PROBLEM DESCRIPTION
The records shown below are to be repeated exactly and completely.

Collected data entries
....

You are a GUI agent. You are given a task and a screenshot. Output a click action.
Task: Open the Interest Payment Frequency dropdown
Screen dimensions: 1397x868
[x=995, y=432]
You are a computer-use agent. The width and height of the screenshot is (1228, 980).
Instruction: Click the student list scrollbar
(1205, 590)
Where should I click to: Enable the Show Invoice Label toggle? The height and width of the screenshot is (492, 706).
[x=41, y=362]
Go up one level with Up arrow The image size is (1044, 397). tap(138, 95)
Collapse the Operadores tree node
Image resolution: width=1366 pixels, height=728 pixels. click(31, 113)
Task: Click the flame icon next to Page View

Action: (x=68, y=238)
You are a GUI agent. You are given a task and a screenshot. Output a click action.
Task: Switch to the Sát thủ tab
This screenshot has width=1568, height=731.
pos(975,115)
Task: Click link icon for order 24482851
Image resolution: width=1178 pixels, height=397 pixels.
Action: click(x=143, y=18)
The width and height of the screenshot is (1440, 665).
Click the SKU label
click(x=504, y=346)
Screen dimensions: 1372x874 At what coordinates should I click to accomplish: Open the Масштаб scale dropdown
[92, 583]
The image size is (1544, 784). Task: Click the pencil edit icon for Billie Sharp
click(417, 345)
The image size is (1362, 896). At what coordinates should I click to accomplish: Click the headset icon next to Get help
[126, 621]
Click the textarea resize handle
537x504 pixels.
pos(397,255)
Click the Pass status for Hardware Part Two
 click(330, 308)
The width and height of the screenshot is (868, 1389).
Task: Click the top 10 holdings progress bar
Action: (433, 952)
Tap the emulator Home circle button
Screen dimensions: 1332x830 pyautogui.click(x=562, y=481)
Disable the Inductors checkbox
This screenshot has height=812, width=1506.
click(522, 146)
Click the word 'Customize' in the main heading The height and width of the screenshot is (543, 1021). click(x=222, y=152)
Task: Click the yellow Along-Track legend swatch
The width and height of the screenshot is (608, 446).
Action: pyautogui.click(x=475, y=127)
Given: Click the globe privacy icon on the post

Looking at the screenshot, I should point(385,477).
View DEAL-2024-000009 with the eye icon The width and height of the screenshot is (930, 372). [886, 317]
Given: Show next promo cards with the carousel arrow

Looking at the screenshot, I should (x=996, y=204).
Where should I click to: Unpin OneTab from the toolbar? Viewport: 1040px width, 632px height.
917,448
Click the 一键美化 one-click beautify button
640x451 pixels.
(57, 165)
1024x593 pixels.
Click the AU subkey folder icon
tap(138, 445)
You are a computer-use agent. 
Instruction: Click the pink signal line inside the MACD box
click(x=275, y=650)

....

FINISHED EXERCISE
You are a GUI agent. You are given a task and a screenshot. Output a click action.
Task: Open the Interest Payment Frequency dropdown
Screen dimensions: 1397x868
[x=995, y=432]
You are a computer-use agent. The width and height of the screenshot is (1228, 980).
Instruction: Click the student list scrollbar
(1205, 590)
Where should I click to: Enable the Show Invoice Label toggle? The height and width of the screenshot is (492, 706).
[x=41, y=362]
Go up one level with Up arrow The image size is (1044, 397). tap(138, 95)
Collapse the Operadores tree node
Image resolution: width=1366 pixels, height=728 pixels. click(31, 113)
Task: Click the flame icon next to Page View

Action: (x=68, y=238)
You are a GUI agent. You are given a task and a screenshot. Output a click action.
Task: Switch to the Sát thủ tab
This screenshot has width=1568, height=731.
pos(975,115)
Task: Click link icon for order 24482851
Image resolution: width=1178 pixels, height=397 pixels.
Action: click(x=143, y=18)
The width and height of the screenshot is (1440, 665).
Click the SKU label
click(x=504, y=346)
Screen dimensions: 1372x874 At what coordinates should I click to accomplish: Open the Масштаб scale dropdown
[92, 583]
The image size is (1544, 784). Task: Click the pencil edit icon for Billie Sharp
click(417, 345)
The image size is (1362, 896). At what coordinates should I click to accomplish: Click the headset icon next to Get help
[126, 621]
Click the textarea resize handle
537x504 pixels.
pos(397,255)
Click the Pass status for Hardware Part Two
 click(330, 308)
The width and height of the screenshot is (868, 1389).
Task: Click the top 10 holdings progress bar
Action: (433, 952)
Tap the emulator Home circle button
Screen dimensions: 1332x830 pyautogui.click(x=562, y=481)
Disable the Inductors checkbox
This screenshot has height=812, width=1506.
click(522, 146)
Click the word 'Customize' in the main heading The height and width of the screenshot is (543, 1021). click(x=222, y=152)
Task: Click the yellow Along-Track legend swatch
The width and height of the screenshot is (608, 446).
Action: pyautogui.click(x=475, y=127)
Given: Click the globe privacy icon on the post

Looking at the screenshot, I should point(385,477).
View DEAL-2024-000009 with the eye icon The width and height of the screenshot is (930, 372). [886, 317]
Given: Show next promo cards with the carousel arrow

Looking at the screenshot, I should (x=996, y=204).
Where should I click to: Unpin OneTab from the toolbar? Viewport: 1040px width, 632px height.
917,448
Click the 一键美化 one-click beautify button
640x451 pixels.
(57, 165)
1024x593 pixels.
Click the AU subkey folder icon
tap(138, 445)
You are a computer-use agent. 
Instruction: Click the pink signal line inside the MACD box
click(x=275, y=650)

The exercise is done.